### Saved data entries
=== Begin Enclosure ===
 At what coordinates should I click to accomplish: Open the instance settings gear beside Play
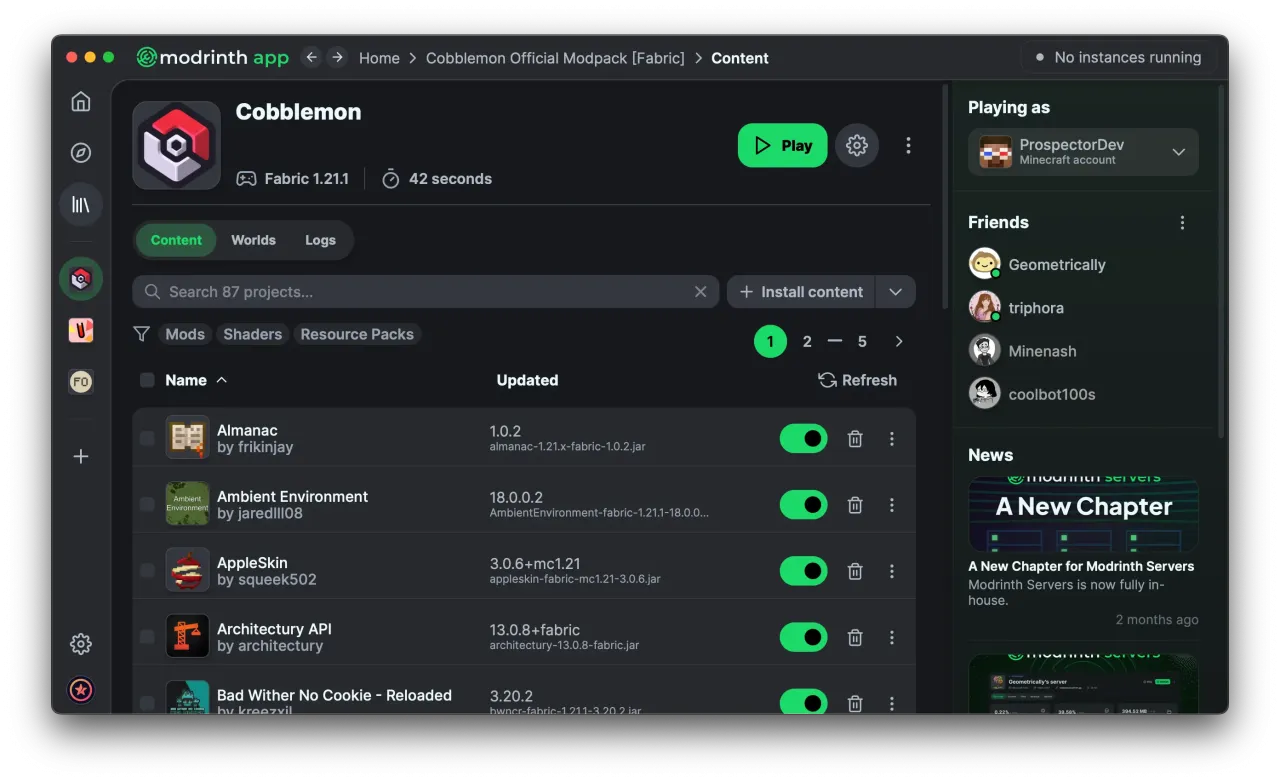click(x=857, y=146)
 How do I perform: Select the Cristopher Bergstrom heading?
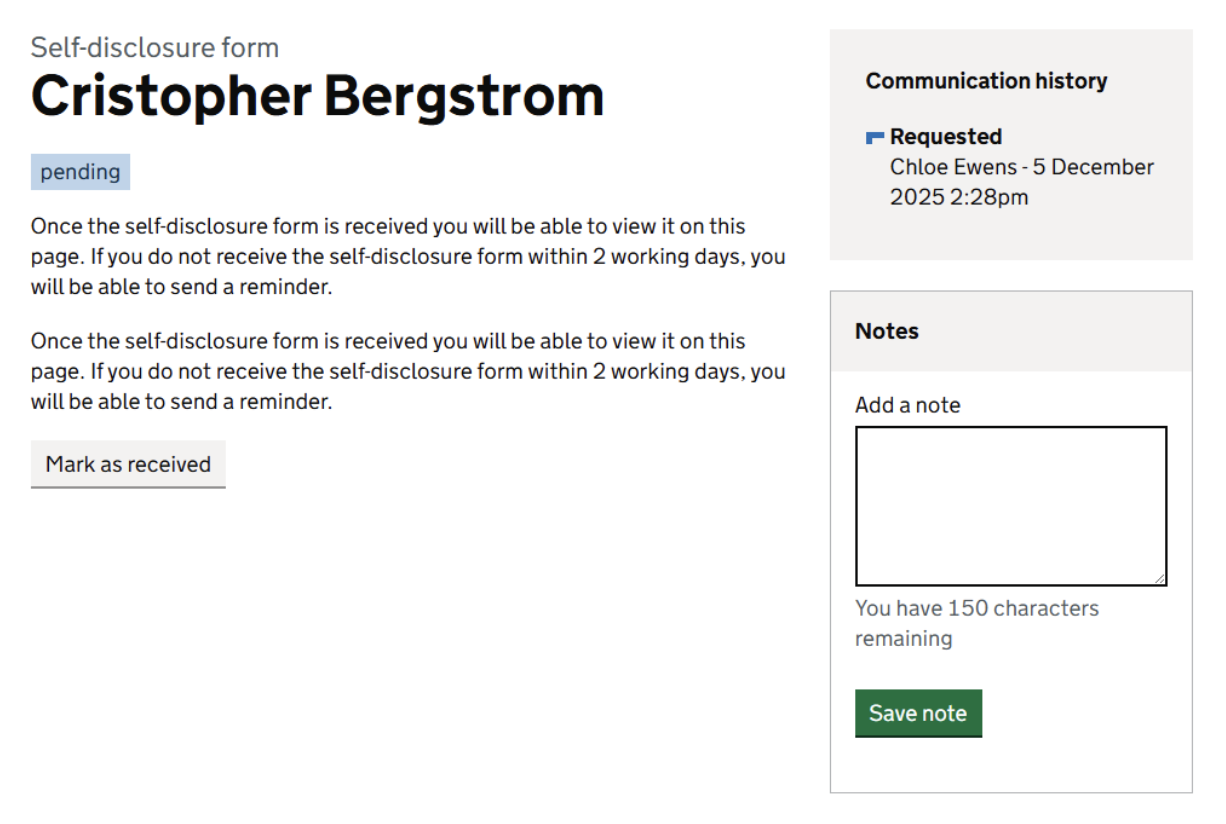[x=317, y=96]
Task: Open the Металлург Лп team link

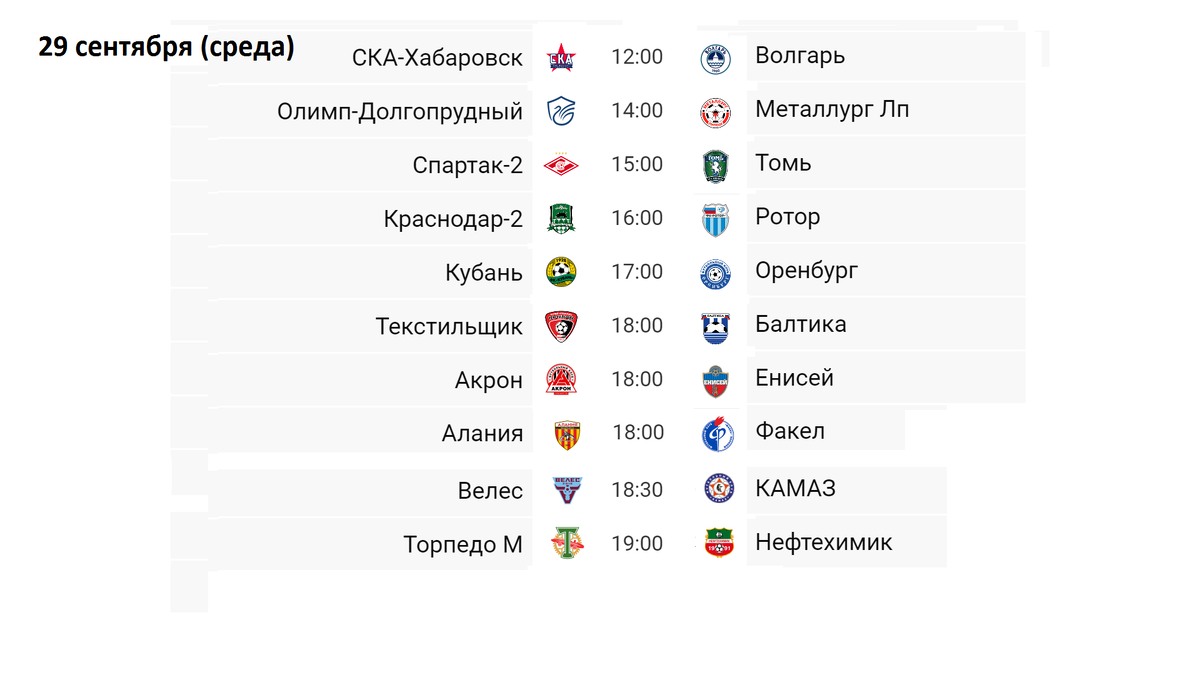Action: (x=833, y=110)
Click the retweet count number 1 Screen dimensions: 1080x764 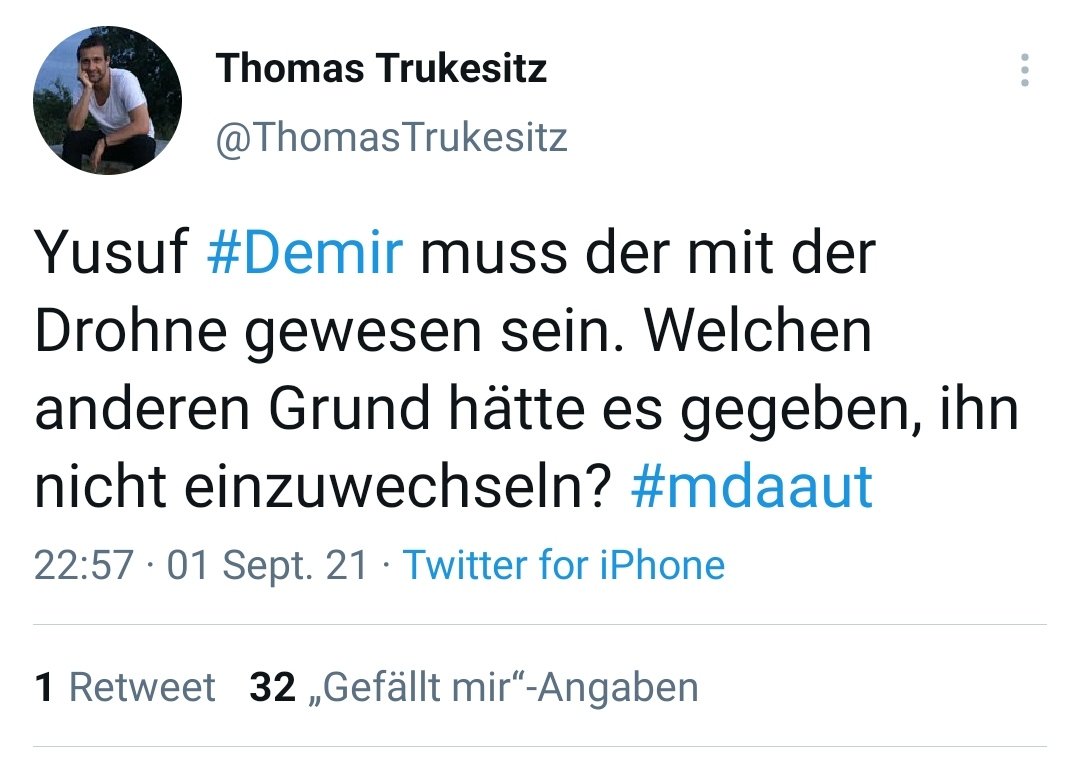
=== End Enclosure ===
### Work to complete
Could the data be reproduced exactly, with the pictures omitted?

### Response to this task
 At what coordinates should I click to accomplish: Open the instance settings gear beside Play
click(x=857, y=146)
 How do I perform: Select the Cristopher Bergstrom heading?
[x=317, y=96]
Task: Open the Металлург Лп team link

Action: (x=833, y=110)
Click the retweet count number 1 Screen dimensions: 1080x764 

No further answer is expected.